**Text provided:**

= Beginning of Section =

Thomas Cockson, or Coxon (bap. 1569 - fl. 1609-30 or 1636 – 1641), was one of the earliest English engravers. He left a large number of portraits engraved entirely with the graver in a neatly and finished manner. His first and most recognizable work is one for John Harington's version of Ariosto's Orlando Furioso and his latest, one depicting musketeers and pike men, which depicts on either side the coats of arms of various captains of the time.

==Engravings==
Among his works are James I, sitting in parliament, Princess Elizabeth, daughter of James I, Charles I sitting in parliament, Charles Howard, Earl of Nottingham, on horseback, George Clifford, Earl of Cumberland, on horseback, Louis XIII, Marie de Médicis, Mathias I, Emperor of Germany, Demetrius, Emperor of Russia, Concini, Marquis d'Ancre (1617), Henri Bourbon, Prince de Condé, Francis White, Dean of Carlisle (1624), Samuel Daniel, the Court Poet (1609), John Taylor, the Water Poet (title-page to his poems, 1630), Thomas Coryat, and many others.

= End of Section =

**Provided material:**
= Beginning of Section =

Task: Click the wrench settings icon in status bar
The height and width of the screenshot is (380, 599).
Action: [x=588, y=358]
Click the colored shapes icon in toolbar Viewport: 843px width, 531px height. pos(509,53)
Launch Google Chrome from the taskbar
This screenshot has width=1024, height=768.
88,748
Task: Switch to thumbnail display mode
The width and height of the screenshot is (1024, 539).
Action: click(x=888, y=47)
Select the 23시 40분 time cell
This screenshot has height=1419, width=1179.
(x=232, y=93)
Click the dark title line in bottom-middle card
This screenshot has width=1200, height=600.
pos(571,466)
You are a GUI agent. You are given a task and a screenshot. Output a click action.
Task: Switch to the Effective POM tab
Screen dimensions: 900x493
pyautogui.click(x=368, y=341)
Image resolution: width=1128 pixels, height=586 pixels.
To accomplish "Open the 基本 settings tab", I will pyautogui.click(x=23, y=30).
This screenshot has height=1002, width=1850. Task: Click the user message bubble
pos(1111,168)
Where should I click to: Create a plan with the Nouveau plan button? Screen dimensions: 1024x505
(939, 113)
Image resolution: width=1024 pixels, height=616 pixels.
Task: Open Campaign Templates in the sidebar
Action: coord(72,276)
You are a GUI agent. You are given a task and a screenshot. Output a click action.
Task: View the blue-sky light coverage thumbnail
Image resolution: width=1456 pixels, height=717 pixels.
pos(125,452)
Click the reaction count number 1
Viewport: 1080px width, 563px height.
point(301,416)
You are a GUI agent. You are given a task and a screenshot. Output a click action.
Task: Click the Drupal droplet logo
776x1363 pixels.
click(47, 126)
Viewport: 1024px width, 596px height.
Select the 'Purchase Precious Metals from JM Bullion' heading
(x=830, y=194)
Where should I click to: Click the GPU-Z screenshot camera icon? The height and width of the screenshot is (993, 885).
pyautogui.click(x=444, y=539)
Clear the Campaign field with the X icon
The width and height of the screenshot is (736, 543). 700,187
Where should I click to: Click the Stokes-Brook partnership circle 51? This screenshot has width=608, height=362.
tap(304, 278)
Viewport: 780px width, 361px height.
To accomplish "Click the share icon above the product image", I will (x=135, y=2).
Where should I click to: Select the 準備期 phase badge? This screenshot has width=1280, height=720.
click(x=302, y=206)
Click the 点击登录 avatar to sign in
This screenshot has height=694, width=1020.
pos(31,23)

= End of Section =

**What this exercise asks:**
A) Please answer these questions from the text about Thomas Cockson:
(i) With what tool did he engrave his portraits entirely?
(ii) Whose version of Ariosto's Orlando Furioso is his first work made for?
(iii) What year is given for his engraving of Samuel Daniel, the Court Poet?
B) Carry on the text about Thomas Cockson from the point where it stops.

**Answers given:**
A)
(i) The graver.
(ii) John Harington's.
(iii) 1609.

B)
He also engraved the frontispiece to John Harington's translation of Ariosto's Orlando Furioso in 1591, a plate called The Revells of Christendome of 1609, which is a satirical print representing James I, Henry IV of France, Prince Maurice (Stadholder), and Christian IV of Denmark playing cards and backgammon against the Pope and his ecclesiastical brethren, some sea pieces with shipping, and in 1636 a large folding plate with explanatory letterpress of various postures for musketeers and pike men, invented by a certain Lieutenant Clarke.

Thomas Cockson often signed his prints with his initials interlaced; hence it is difficult to distinguish them from those of Thomas Cross or Thomas Cecil (1630), who each used a similar monogram.